Let$\newcommand\leg[2]{\left(\frac{#1}{#2}\right)}$ $\leg ap$ denote the Legendre symbol. In all cases $a=4$. and $p$ takes values of different odd prime numbers $p$.
For $p=5$: $\leg 45$ -> $4^{(5-1)/2} \equiv1$
For $p=7$: $\leg 47$ -> $4^{(7-1)/2} \equiv1$
We can keep going on and testing different primes in Legendre symbol as long as they keep being congruent to $1$.
but how can we say $\leg4p\equiv1$ for any prime $p$.
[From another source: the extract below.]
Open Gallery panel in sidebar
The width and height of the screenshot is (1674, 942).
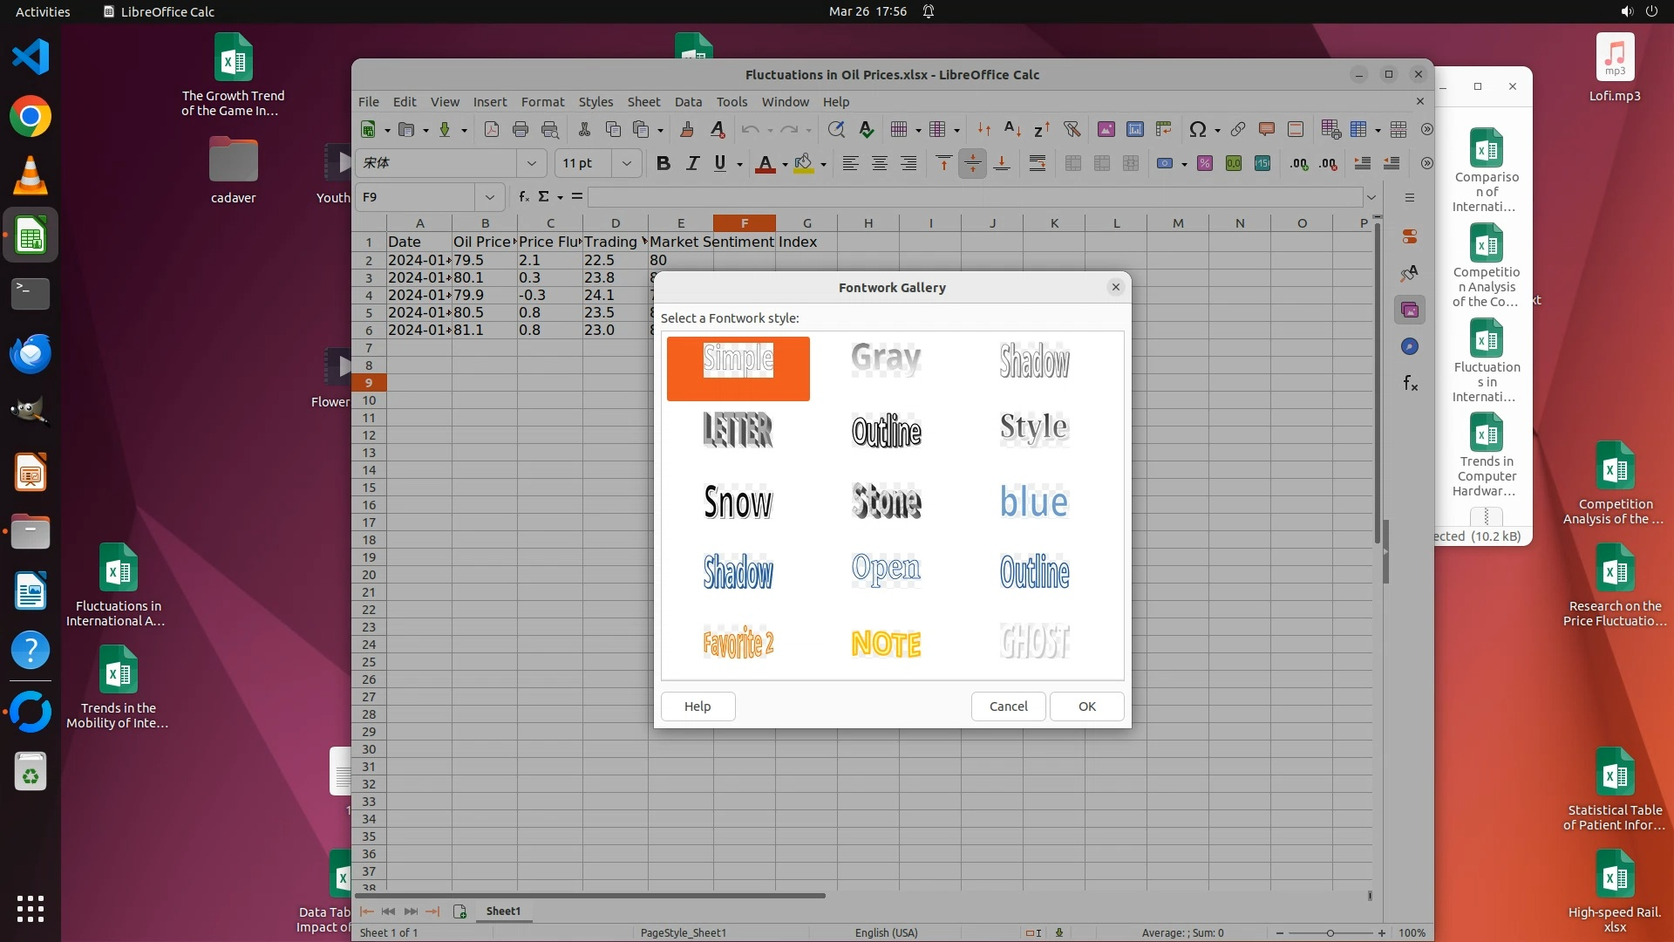pos(1410,310)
The$\newcommand\leg[2]{\left(\frac{#1}{#2}\right)}\newcommand\ifs{\text{if }}\newcommand\qr{\text{quadratic residue}}$ Legendre-symbol $\leg ap$ is defined as $$\leg ap=\begin{cases} 1&\ifs a \text{ is a }\qr\bmod p\\ -1&\ifs a \text{ is not a }\qr\bmod p\\ 0&\ifs p\mid a. \end{cases}$$ Euler's Criterion tells us that $$\leg ap\equiv a^{(p-1)/2}\pmod p.$$
What you were doing is applying Euler's criterion. Because $4$ is a quadratic residue modulo every prime ($4$ is even a square) you're consistently getting $1$.
Note: the fact that $4$ is a square allows for an easier explanation why $4^{(p-1)/2}\equiv1\pmod p$ for every odd prime. We have $$4^{(p-1)/2}=2^{p-1}\equiv1\pmod p$$ by Fermat's little theorem.
(This is essentially how one direction of the equivalence in Euler's criterion is proved: if $a\equiv b^2$, then $a^{(p-1)/2}\equiv b^{p-1}\equiv1$.)